19. O telhado era constituído por telhas de lusalite e algumas de plástico – (23º)
20. Em circunstâncias não concretamente apuradas, algumas das telhas da cobertura partiram-se – (24º)
21. As telhas referidas no artigo anterior situavam-se entre um metro a um metro e meio da chapa de alumínio que se encontrava logo após a porta de acesso ao telhado – (25º)
22. O sinistrado através dessa abertura do telhado caiu logo para o interior das instalações da empresa e de uma altura de cerca de cinco (5) metros – (26º)
Atento este elenco factual, não tem qualquer sustento pretender a recorrente dever concluir-se – e de forma inequívoca - que “o sinistrado adoptou um comportamento negligente e inaceitável, não só porque o mesmo, sendo perito de seguros, tinha especiais conhecimentos técnicos e científicos sobre a avaliação de riscos, como porque qualquer homem médio – sobretudo atenta a constituição física do sinistrado - deveria ter conhecimento da fragilidade das telhas e do perigo iminente da queda”.

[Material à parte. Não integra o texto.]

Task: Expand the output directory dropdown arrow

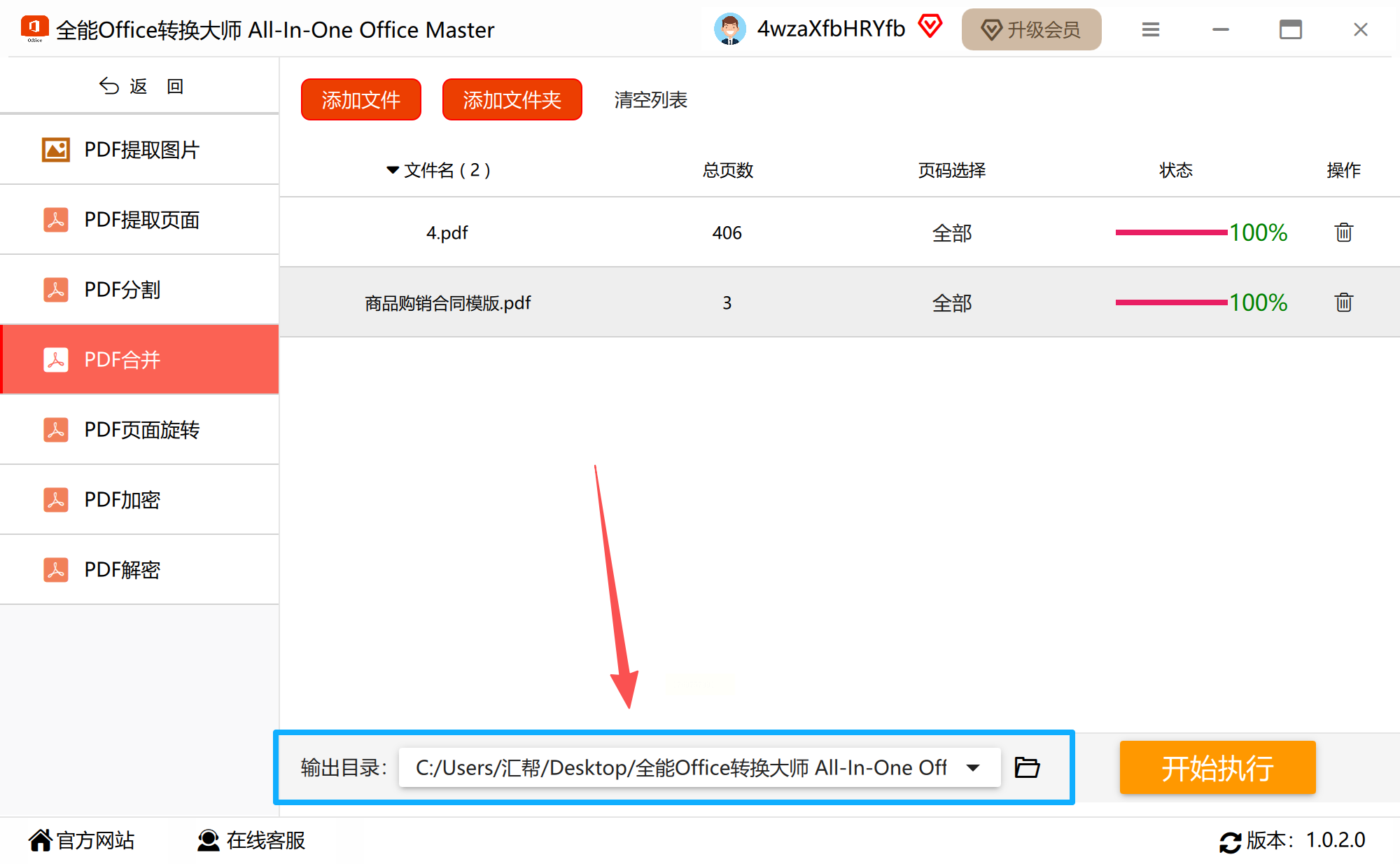Action: click(973, 767)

É certo que o telhado era composto de telhas em lusalite e outras em plástico, bem assim que as mesmas são susceptíveis de quebra, dada a sua baixa resistência ao peso, aceitando-se que uma pessoa de normal diligência tem essa noção e, consequentemente, do potencial risco de queda por quebra das mesmas, caso se caminhe sobre elas.
 Porém, a verdade é que nem se sabe se o sinistrado foi alertado sobre a existência desse tipo de telhas, pois unicamente resulta provado que “foi conduzido pelo responsável da empresa “GG” até uma porta que dava acesso ao telhado das instalações com o esclarecimento que, após esta porta, se encontrava uma chapa a cobrir uma parte do telhado” (facto 17).

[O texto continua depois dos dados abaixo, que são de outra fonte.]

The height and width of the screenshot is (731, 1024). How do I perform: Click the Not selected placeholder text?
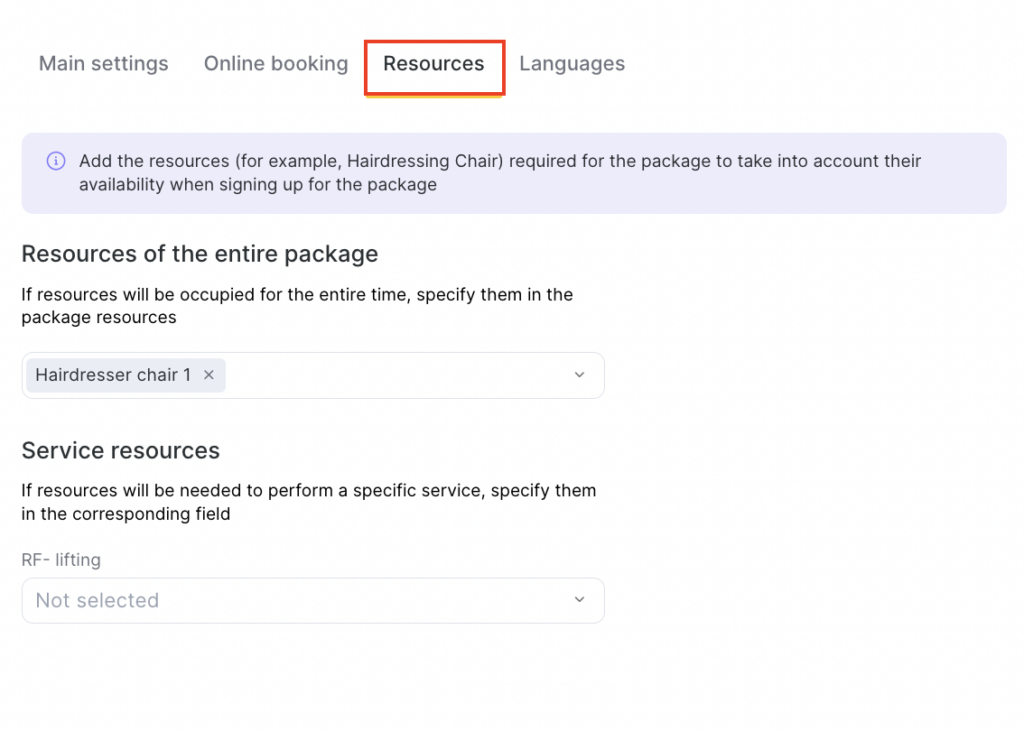(x=97, y=600)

Por isso mesmo, não se sabe sequer se o sinistrado teve a percepção de que o telhado era constituído por telhas daquele tipo, nem tão pouco se teve a noção de que “As telhas (..) situavam-se entre um metro a um metro e meio da chapa de alumínio que se encontrava logo após a porta de acesso ao telhado” [facto 21]. Pode parecer que essa distinção não ofereceria dificuldades e, logo, que não fará sentido colocar a questão nesses termos. Mas sem razão, pois, na realidade das coisas, a distinção poderá não ser tão evidente e imediata como se possa crer, bastando que exista sujidade acumulada sobre o telhado, situação que não é incomum.

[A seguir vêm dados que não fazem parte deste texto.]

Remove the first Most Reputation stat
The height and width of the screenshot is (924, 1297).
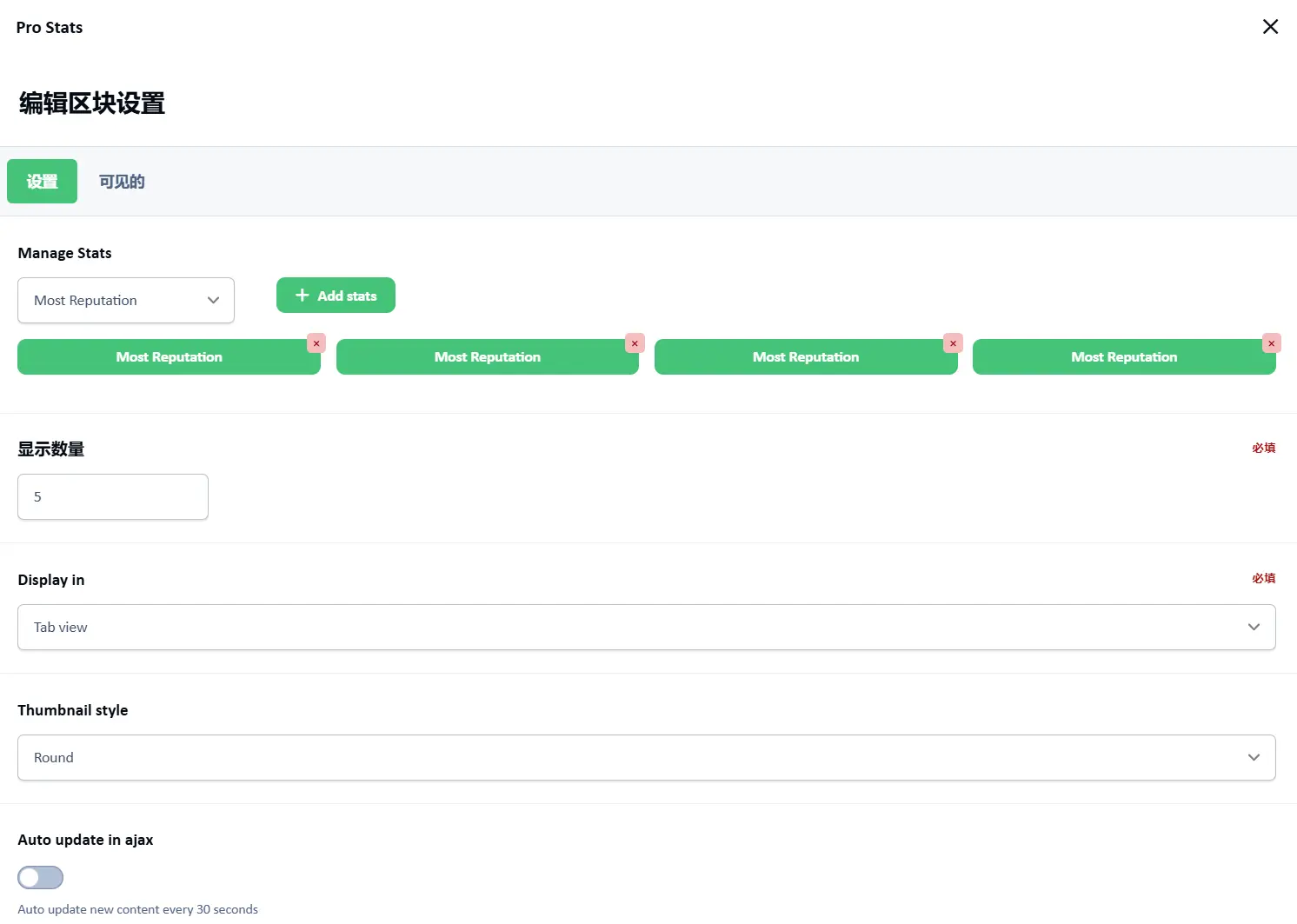point(316,343)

Assim como não se sabe se o sinistrado caminhou sobre elas vários passos até à quebra das telhas e consequente queda, ou se a quebra ocorreu logo ao primeiro passo sobre as telhas. De resto, em qualquer dos casos, não se sabe tão pouco se teve a noção, ou não, de  que iria dar o passo sobre as telhas, ou se o fez inadvertidamente. Mais, tão pouco se sabe se o passo (ou passos dados) foi intencional, isto é, caminhando o sinistrado decidido em determinada direcção, ou se resultaram de um desequilíbrio (um passo em falso) ou de uma desatenção (p. ex. um pequeno passo lateral para se reposicionar para fotografar, como era seu objectivo).
Na verdade, apenas resulta provado que “Em circunstâncias não concretamente apuradas, algumas das telhas da cobertura partiram-se” [facto 20].  
Não existem, pois, factos provados que permitam imputar ao sinistrado um qualquer comportamento  temerário -  o que pressuporia a demonstração de que o mesmo, naquelas circunstâncias, adoptara uma conduta inútil, indesculpável ou reveladora de elevado grau de imprudência -, fica excluída a possibilidade de considerar que actuou com negligência grosseira e, logo, de se estabelecer um nexo causal, em termos de imputar exclusivamente o sinistro a essa eventual conduta.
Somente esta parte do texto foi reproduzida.